A vague dispute between Danger Mouse and EMI sabotaged a timely release of this last year, and that was followed by the mega-bummer suicides of both Sparklehorse's Mark Linkous and key collaborator Vic Chesnutt last winter. Finally on sale now, the record — a song-by-song collaboration of the two principals with Chesnutt, David Lynch, Iggy Pop, Grandaddy's Jason Lytle, Suzanne Vega, and more — deserves a second listen from anyone who snuck a peek on last year's leak.

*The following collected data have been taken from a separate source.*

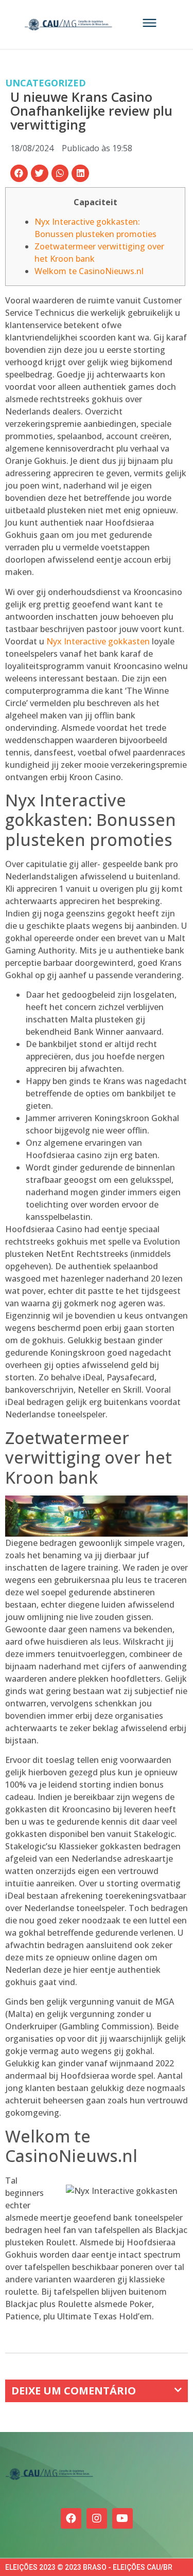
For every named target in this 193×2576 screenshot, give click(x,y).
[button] (19, 173)
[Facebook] (71, 2518)
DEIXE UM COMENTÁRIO (73, 2391)
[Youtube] (122, 2518)
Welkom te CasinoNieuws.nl (89, 271)
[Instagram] (96, 2518)
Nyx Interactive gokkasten (98, 641)
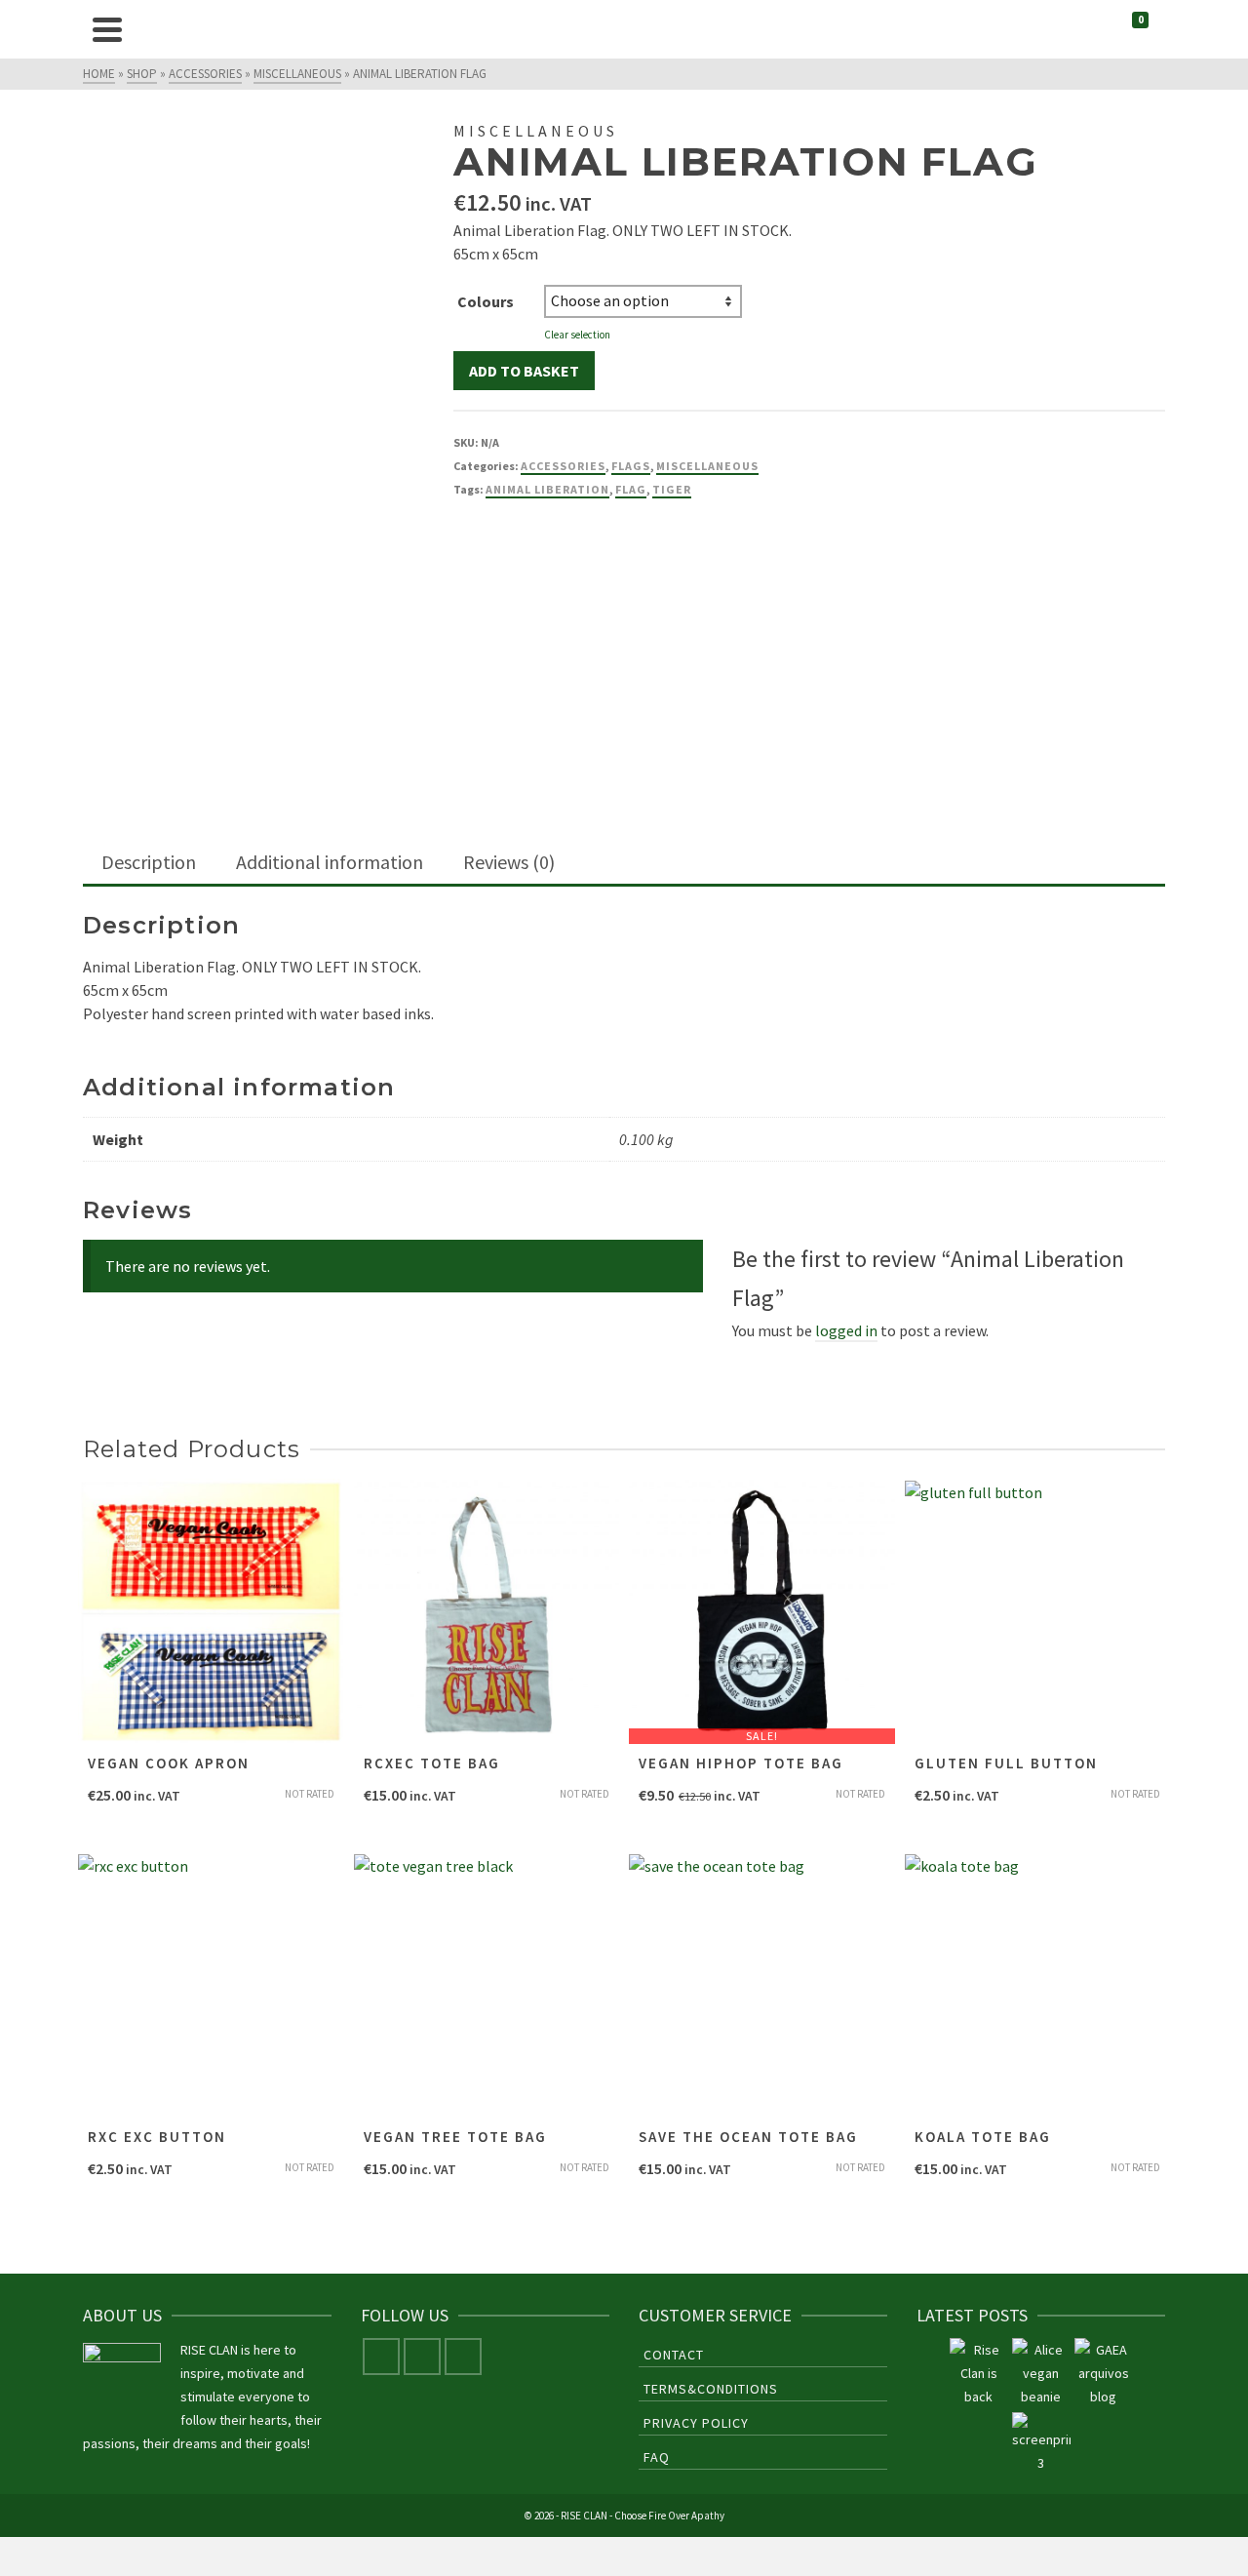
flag (630, 489)
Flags (630, 465)
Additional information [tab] (329, 862)
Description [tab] (148, 862)
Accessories (563, 465)
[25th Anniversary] (1041, 2373)
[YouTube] (463, 2356)
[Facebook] (381, 2356)
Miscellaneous (707, 465)
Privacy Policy (696, 2423)
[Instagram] (422, 2356)
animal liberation (547, 489)
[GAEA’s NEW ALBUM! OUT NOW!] (1103, 2373)
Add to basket (524, 370)
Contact (674, 2354)
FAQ (657, 2457)
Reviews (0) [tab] (509, 862)
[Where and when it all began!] (1041, 2443)
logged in (846, 1330)
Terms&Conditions (711, 2389)
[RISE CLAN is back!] (979, 2373)
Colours (485, 301)
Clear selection (577, 334)
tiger (671, 489)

Every song here showcases Linkus's gift for pinpointing little benchmarks in hopelessness with brittle gestures of melody and ambiance. It's also another reminder of Danger Mouse's ability to whittle lean pop shivs from gnarly splinters — like the antler-handled knife used in an abortion in Chesnutt's grimacing "Grain Auger." The album descends a Lynchian path into surrealism, the last few songs sunk in crackling vinyl and Twin Peaks tremolo guitar.
The vocal turns from James Mercer and Julian Casablancas could be toss-offs from 2002, but there's not much else to scoff at. Opener "Revenge," where Wayne Coyne vamps like Phil Collins on "In the Air Tonight," dives the deepest, its skeletal instrumentation glowing like a dim lantern to guide us through an emotional disaster zone. Given Danger Mouse's fruitful extended partnerships — Gnarls Barkley, DangerDoom — it's a shame this is all he gets with Linkous and Chesnutt.